Oireachtas Joint and Select Committees

Wednesday, 24 January 2018

Joint Oireachtas Committee on European Union Affairs

European Court of Auditors Annual Report 2016: Discussion

3:00 pm

Mr. Kevin Cardiff:

Deputy McGrath's points are very interesting. In Ireland, we might do eight inspections in a year. Those auditors who might be turning up on a funeral day for an inspection - they are not us, just to be clear. We do often say to the European Commission that it needs to get the rate of errors down and be tighter around controls sometimes. At the same time, we are calling for simpler schemes so that it is harder to make accidental mistakes and so that people do not need to do a third year of agricultural college just to understand the scheme. People should be able to engage better with the schemes, so that they do not claim simply because it is too much trouble. All of these things undermine the potential for a scheme to deliver what it is supposed to.

On the young farmers, we do not, as a court of auditors, object to money going to young farmers. That is a policy choice of the European Union. It is a democratic decision and we would never challenge it. What we are saying is that money to support young farmers should be delivered in a way that actually supports them. At the moment, it might not make any difference to a decision, for example if a young person is trying to decide whether to become a farmer or a family is trying to decide how to distribute a farm. This payment should make a difference. It should not be something that one will get either way.
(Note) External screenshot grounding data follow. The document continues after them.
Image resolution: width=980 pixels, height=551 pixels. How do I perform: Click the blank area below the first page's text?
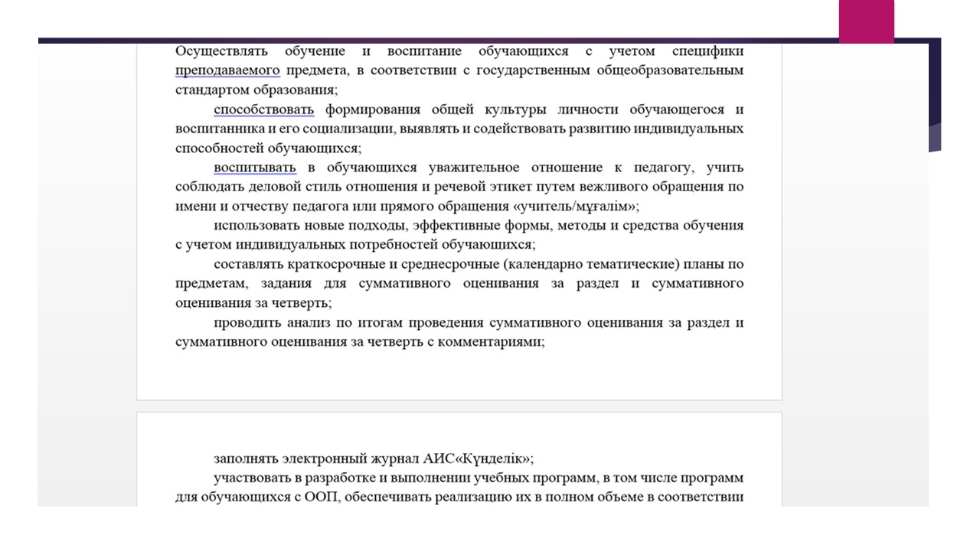459,375
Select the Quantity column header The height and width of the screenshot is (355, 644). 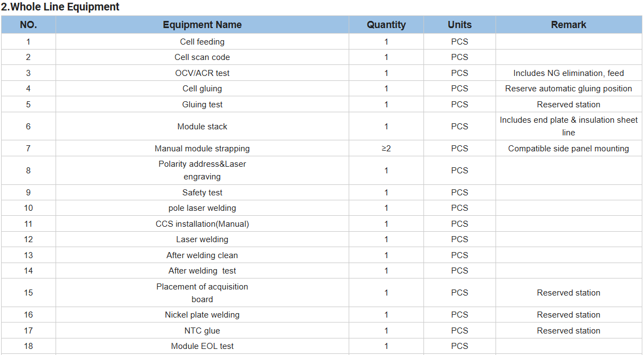point(386,25)
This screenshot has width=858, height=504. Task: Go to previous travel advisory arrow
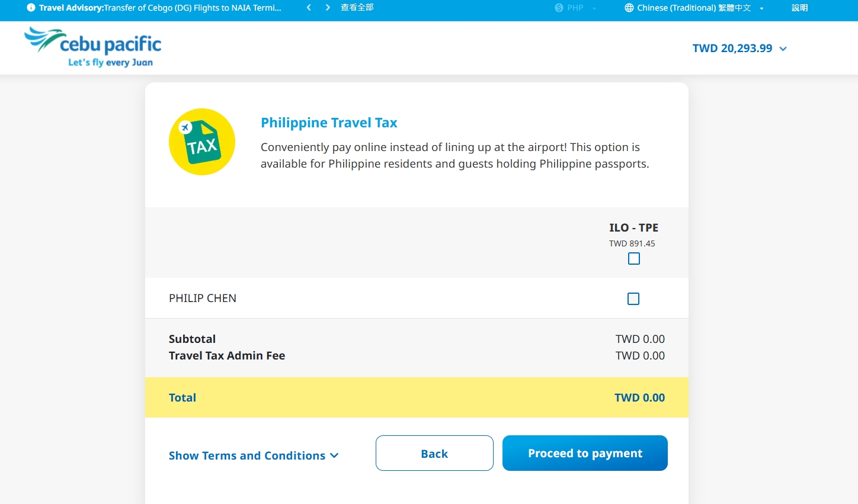tap(309, 8)
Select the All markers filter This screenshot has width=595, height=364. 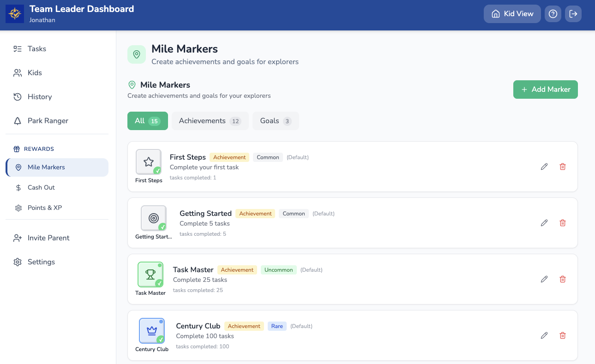(x=147, y=120)
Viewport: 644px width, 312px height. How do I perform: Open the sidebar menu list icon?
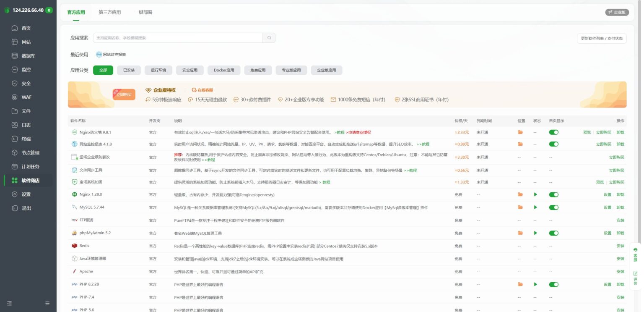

It should not be something people will just find a way around. It should make a difference to behaviour if it is to be effective as an incentive. We did not find that it was an effective incentive. Perhaps it is too widely spread or not targeted enough. It was not actually changing the behaviour of individuals very much.

In Ireland, we deal with the kind of farm structures that are here. In some of the other countries where we do audits, the average farm size might be 3 ha or 4 ha, not even 10 h, 15 h or 20 ha. Each country has a different set of problems and the European-level schemes will always be at a loss to cope with national-level problems. There needs to be a good, effective policy-making step at the national level as well, when individual agriculture Ministries are deciding how to apply the flexibility they have been given at the European level. Every country is really quite different and therefore needs to have and use a level of flexibility.

I will let Mr. Wojciechowski speak because he is much more expert than I.